Stationary phase : finely divide material (eg. Powdered alumina or silica) packed into the a long column fitted with a tap. Mobile phase : any suitable liquid solvent, may be a mixture of liquids chosen as to give good separation of components.

This technique is similar to column chromatography except that 1. the column is much shorter and smaller (10cm to 30cm long, 4mm diameter). 2. a pump is used to flush the eluant through the column at a constant flow rate. This is because the column material is of a very small uniform particle size and high pressure is required to force the eluant through.

Procedure: The mixture is carefully applied to the top of the column which is kept saturated with the solvent ( to avoid air bubbles forming which would, otherwise, reduce the effective surface area of the powder in contact with the solution.) Thus, fresh solvent is added at the top of the column at the same rate as the solvent leaves the column at the bottom.

The components are washed down the column at different speeds. Due to different solubilities in the mobile phase and different adsorption onto the surface of the stationary phase. The least strongly adsorbed will travel most quickly and be collected separately as they pass out at the bottom of the column. The different components can then be identified from the time taken for each to reach the bottom of the column.

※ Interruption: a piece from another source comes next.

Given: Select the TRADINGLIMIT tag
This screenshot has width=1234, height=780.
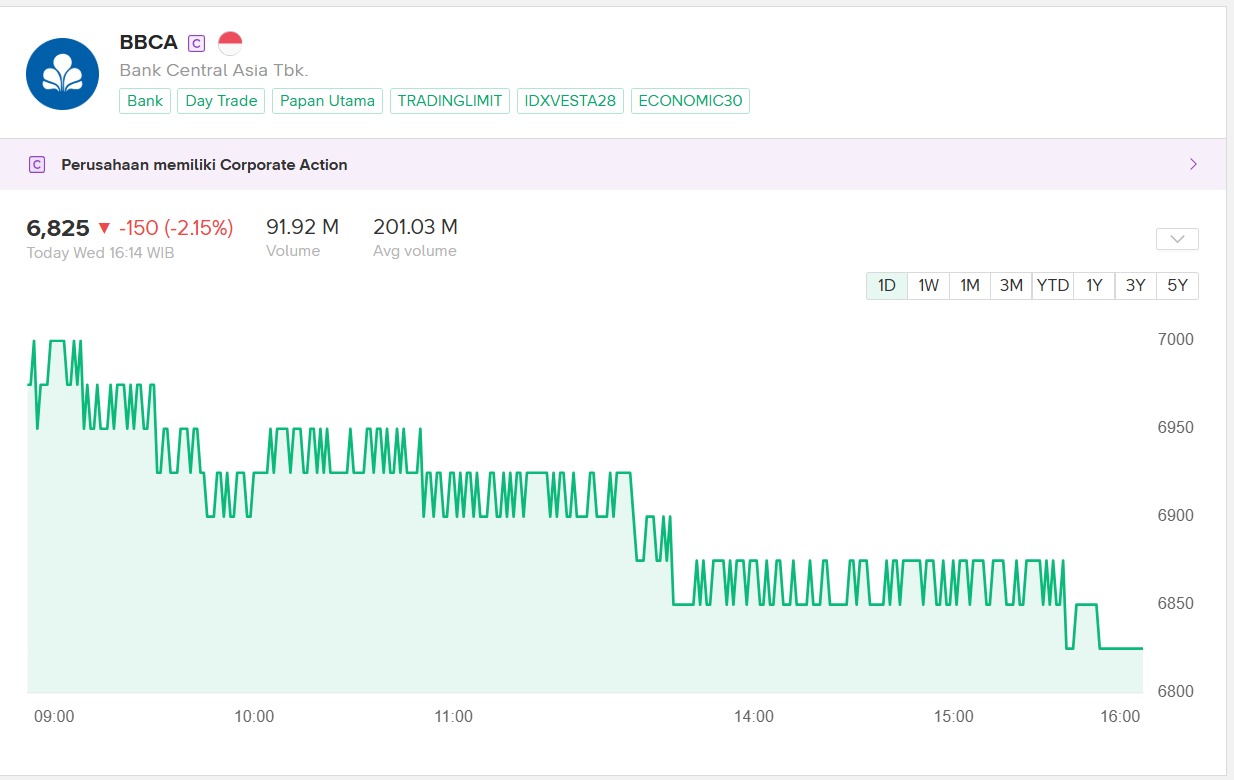Looking at the screenshot, I should click(x=450, y=101).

HPLC gives very rapid separation due to the very large surface area available for the small particles in the short column which is set up between the adsorbed and the dissolved components . HPLC is used in industry, hospital and scientific establishment. It is especially suited in detecting organic molecules whose boiling temperatures are too high for the use of gas/liquid chromatography (GC). eg - to identify suspected stimulants, doping and the drugs that may be present in people, athletes and racehorses. - to analyse pharmaceutical products before packaging n to check that undesirable impurities (even if in minute quantity) are not present.